La 36ª edición de sa Rua ha sacado a la calle a vecinos y visitantes que han disfrutado de un encuentro único de Carnaval.
Algaida ha vivido este fin de semana una de las citas más señaladas de su calendario festivo. La 36ª edición de sa Rua ha vuelto a demostrar que la tradición, cuando está arraigada, no pierde fuerza. La jornada culminó con el esperado juicio, muerte y despedida de Camestortes, eje simbólico del carnaval local.
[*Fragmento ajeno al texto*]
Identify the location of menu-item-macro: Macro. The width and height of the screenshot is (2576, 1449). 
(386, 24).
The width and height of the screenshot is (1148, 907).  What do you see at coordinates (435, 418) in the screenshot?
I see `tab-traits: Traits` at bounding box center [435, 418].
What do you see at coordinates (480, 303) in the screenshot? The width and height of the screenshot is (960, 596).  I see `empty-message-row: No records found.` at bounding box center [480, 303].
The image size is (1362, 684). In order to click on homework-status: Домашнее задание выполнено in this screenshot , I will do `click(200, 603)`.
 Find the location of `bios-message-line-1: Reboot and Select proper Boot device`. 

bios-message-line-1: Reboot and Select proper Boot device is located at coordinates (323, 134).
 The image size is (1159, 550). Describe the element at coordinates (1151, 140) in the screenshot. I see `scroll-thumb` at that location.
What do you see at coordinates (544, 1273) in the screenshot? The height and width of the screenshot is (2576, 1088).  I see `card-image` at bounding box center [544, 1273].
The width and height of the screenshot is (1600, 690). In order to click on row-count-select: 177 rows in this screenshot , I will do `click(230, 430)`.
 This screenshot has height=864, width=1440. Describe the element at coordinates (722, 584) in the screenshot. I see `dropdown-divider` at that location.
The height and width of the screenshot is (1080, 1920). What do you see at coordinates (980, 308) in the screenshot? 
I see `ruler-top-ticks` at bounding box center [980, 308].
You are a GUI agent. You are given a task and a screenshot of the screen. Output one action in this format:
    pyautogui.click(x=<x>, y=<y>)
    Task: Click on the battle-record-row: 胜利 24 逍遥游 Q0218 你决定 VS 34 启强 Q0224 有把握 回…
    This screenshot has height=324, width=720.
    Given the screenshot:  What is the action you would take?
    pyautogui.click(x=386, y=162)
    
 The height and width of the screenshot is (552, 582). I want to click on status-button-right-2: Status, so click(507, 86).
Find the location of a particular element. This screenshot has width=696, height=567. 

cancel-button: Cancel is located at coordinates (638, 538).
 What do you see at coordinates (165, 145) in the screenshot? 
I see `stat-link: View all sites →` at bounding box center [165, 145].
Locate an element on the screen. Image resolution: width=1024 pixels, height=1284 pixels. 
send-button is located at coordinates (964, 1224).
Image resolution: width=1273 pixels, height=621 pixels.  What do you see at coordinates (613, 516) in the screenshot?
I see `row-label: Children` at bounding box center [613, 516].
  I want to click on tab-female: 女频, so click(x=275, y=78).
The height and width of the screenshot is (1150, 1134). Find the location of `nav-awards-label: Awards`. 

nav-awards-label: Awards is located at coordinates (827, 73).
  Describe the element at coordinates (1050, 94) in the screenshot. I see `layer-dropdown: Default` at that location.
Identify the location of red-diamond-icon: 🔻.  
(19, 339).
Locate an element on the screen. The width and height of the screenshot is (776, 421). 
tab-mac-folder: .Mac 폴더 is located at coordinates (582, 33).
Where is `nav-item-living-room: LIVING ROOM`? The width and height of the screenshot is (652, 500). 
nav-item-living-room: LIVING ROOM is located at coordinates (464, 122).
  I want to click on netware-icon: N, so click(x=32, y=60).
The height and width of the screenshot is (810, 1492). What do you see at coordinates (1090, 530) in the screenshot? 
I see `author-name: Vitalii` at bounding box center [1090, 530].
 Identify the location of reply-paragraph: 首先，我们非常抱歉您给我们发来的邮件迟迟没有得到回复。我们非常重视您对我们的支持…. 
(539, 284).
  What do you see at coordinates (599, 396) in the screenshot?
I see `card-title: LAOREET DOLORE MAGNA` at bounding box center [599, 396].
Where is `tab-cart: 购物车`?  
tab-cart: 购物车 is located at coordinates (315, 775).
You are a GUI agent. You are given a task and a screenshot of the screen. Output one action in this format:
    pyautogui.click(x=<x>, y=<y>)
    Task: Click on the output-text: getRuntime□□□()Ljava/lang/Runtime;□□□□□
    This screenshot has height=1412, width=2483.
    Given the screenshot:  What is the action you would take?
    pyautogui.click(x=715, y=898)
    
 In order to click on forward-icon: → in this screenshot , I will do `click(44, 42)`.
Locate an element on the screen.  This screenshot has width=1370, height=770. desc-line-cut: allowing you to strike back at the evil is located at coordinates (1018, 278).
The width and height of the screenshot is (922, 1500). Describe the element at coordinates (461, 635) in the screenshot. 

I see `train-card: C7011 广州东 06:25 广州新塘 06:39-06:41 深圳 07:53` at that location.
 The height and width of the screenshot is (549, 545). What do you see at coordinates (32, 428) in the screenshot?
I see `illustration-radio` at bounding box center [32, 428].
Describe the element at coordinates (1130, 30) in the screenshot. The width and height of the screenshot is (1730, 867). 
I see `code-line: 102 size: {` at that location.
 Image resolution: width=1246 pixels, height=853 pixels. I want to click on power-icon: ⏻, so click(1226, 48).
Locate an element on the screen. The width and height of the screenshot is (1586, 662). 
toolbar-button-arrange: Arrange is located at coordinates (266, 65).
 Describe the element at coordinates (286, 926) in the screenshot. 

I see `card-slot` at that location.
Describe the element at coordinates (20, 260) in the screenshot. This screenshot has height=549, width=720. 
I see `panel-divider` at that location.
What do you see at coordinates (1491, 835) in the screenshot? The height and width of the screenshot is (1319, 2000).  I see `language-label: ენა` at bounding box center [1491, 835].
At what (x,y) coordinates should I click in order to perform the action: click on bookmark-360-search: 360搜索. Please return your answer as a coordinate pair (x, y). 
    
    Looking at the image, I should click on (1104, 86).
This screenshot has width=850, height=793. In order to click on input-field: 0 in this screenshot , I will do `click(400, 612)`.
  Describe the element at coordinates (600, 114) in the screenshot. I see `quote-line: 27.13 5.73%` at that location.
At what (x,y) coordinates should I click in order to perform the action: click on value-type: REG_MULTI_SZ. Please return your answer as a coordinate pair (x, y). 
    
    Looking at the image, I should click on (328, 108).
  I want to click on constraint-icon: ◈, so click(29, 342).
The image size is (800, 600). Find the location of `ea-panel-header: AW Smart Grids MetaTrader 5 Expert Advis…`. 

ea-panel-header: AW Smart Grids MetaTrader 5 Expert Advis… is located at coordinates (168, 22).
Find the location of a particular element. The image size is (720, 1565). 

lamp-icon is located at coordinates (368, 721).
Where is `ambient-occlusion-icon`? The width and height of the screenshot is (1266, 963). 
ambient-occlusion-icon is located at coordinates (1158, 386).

Las calles del municipio se convirtieron en escenario de una celebración multitudinaria. El centro, con la plaza repleta de público, fue el epicentro de una fiesta que cada año reúne a vecinos de todas las edades. El ambiente fue festivo desde el primer momento.
Comparsas y participantes recorrieron el casco urbano en un animado pasacalles. La Banda de Música de Algaida y la batucada local marcaron el ritmo. Música constante. Ritmo contagioso. El público acompañó el desfile entre aplausos y baile, reforzando el carácter participativo de la jornada.



















El juicio más esperado del año
Tras la entrega de premios a los grupos participantes, llegó el acto central. El tradicional juicio a Camestortes. Como marca la costumbre, el personaje fue acusado simbólicamente de todos los “males” del pueblo en una representación cargada de ironía y crítica satírica.
La puesta en escena corrió a cargo de Comediants d’Algaida, que supieron combinar humor y reflexión en una interpretación fiel al espíritu del carnaval. El público respondió con complicidad. Risas. Comentarios. Expectación.
La fiesta concluyó con el comiat del dol en la Plaça. Un momento solemne dentro del tono festivo. La Banda de Música de Algaida acompañó el cortejo junto a los familiares de Camestortes y todos los vecinos que quisieron sumarse al acto final.
Con esta despedida se cerró oficialmente el ciclo carnavalesco hasta el próximo año.